De Dominik Moll (France Belgique)
coscénariste Gilles Marchand
avec Bastien Bouillon, Bouli Lanners, Anouk Grinberg, Pauline Serieys, Julien Frison, Camille Rutherford, David Murgia
Cannes 2022, section Cannes Première
À la PJ chaque enquêteur tombe un jour ou l’autre sur un crime qu’il n’arrive pas à résoudre et qui le hante. Pour Yohan c’est le meurtre de Clara. Les interrogatoires se succèdent, les suspects ne manquent pas, et les doutes de Yohan ne cessent de grandir.

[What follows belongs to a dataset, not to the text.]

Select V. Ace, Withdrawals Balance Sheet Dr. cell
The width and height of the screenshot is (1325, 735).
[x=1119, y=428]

Une seule chose est certaine, le crime a eu lieu la nuit du 12.
Une nuit, un lieu, un crime (féminicide) une enquête
Apparente simplicité et pourtant…
D’emblée le spectateur est prévenu : la nuit du 12 -qui s’inspire du livre 18.3 une année à la PJ de Pauline Guéna- fait partie de ces enquêtes qui ne seront jamais résolues…Est-ce dû à leur complexité ? au manque de "moyens" dévolus à la police ? peut-être, sûrement !, et le film est émaillé de détails qui le corroboreraient…

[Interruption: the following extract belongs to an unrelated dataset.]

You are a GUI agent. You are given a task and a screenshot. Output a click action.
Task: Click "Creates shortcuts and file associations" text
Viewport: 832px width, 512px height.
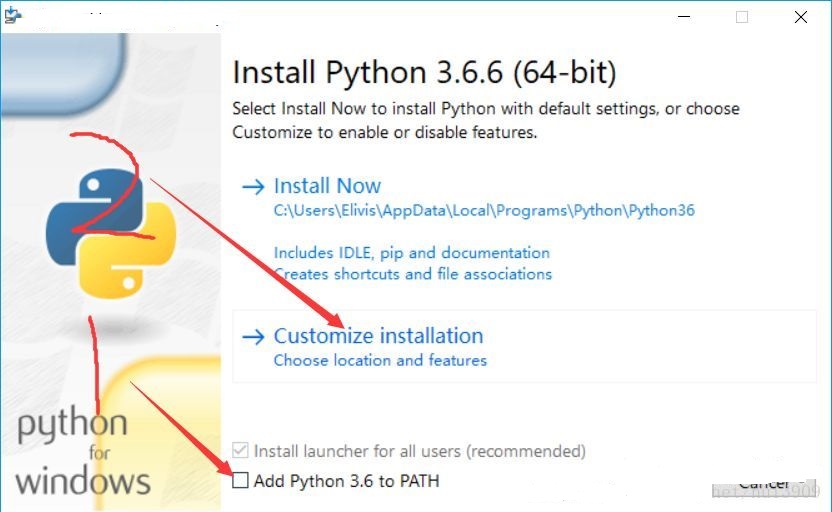pos(412,273)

Or le manque de moyens auquel s’ajoute la surreprésentation masculine ont souvent abouti à cette conclusion hâtive : si les femmes sont tuées, c’est peut-être, finalement, un peu de leur faute…. Après tout Clara -la victime brûlée vive- (Lula Cotton Frapier) avait une vie sexuelle assez dissolue…
Le film va démonter ce mécanisme en l’abordant frontalement ou par des moyens détournés.
La scène récurrente sur le vélodrome (où Yohan, l’inspecteur chargé de l’enquête à la PJ, nouvellement nommé, s’entraîne seul chaque soir) prouve que le parcours intéresse plus que la destination, de même qu’elle illustre une obsession (à l’instar du cycliste qui tourne en rond, le policier est hanté par la recherche du coupable puis par les motivations d’une telle barbarie) ; obsession qu’il résumera face à la juge (Anouk Grinberg), Il se raconte que chaque enquêteur a un crime qui le hante. Un jour ou l’autre, il tombe sur une affaire qui lui fait plus mal que les autres, sans qu’il sache toujours pourquoi. Elle se met à lui tourner dans la tête, jusqu’à l’obsession.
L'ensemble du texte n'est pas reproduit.